Those comments imply a more selective focus on the part of the UK government in relation to its approach to AI policy. In the context of copyright, its new reports suggest that this focus will be more about encouraging adoption of the technology rather than the training of the underlying models here in the UK.
Its comments that “many of the materials that form part of datasets are protected by copyright, and many of the acts involved in their assembly and provision may infringe copyright if done without a licence in the UK” and subsequent acknowledgment that “it may be easier for large AI developers to take advantage of other countries’ laws” are noteworthy in this regard.

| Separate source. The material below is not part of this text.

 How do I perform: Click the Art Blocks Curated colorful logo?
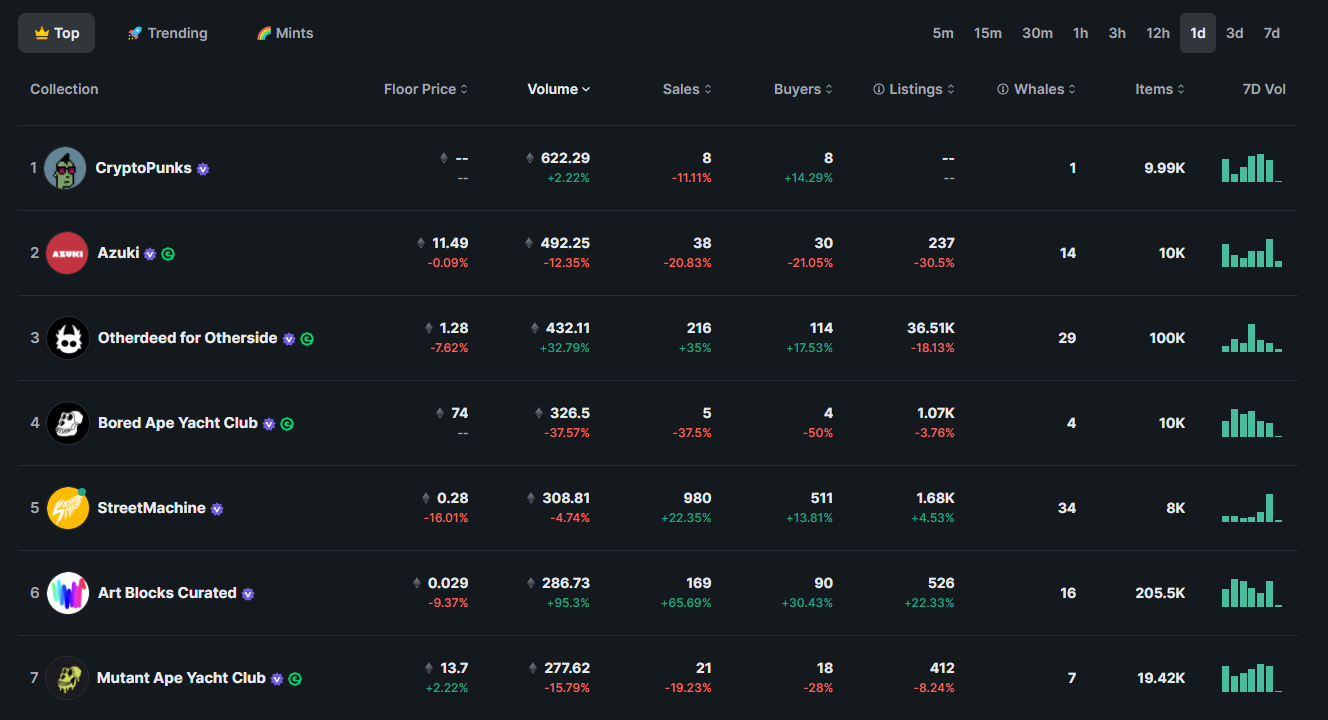[68, 593]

It appears to consider there to be no clear evidence-backed intervention open to it currently that it can pursue to change that position without the risk of disproportionately unpicking rights and protections for UK creatives in the process.

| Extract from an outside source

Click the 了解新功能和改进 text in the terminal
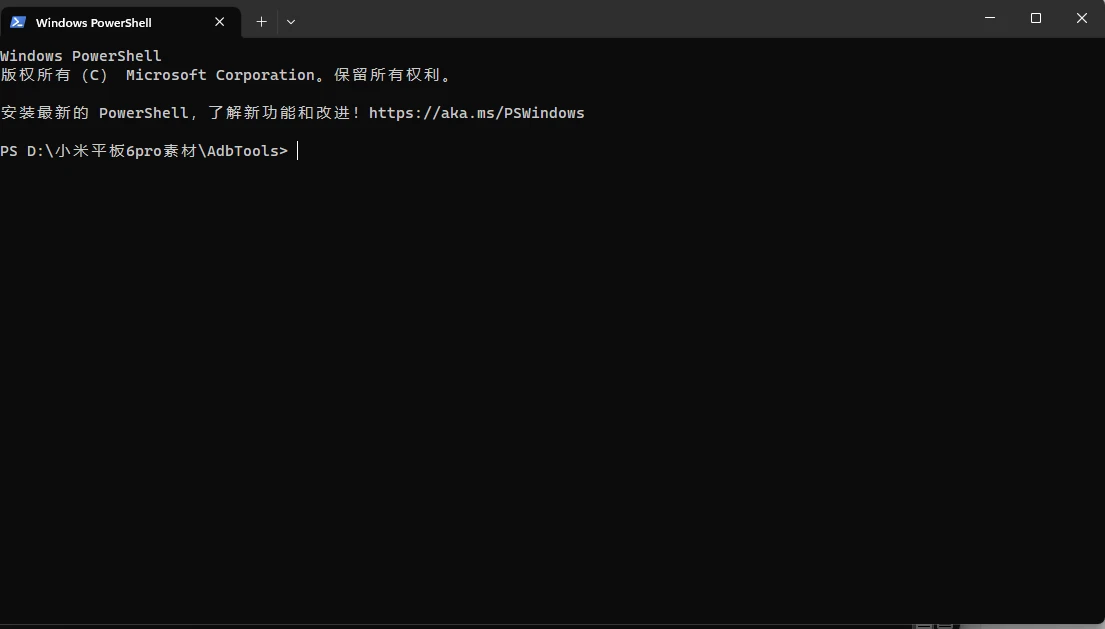 point(279,113)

At the same time, it appears to consider that changing existing law in a way that favours rightsholders, such as by introducing mandatory transparency obligations, imposing explicit licensing requirements on AI developers, or improving protections for rightsholders around secondary copyright infringement, might reduce the attractiveness of the UK for deploying AI systems and undermine its growth agenda.
The government seems to consider, therefore, that maintaining UK copyright law as it stands – at least for now – is its best bet for delivering its objectives, despite the problems the current framework poses for creatives and AI developers alike.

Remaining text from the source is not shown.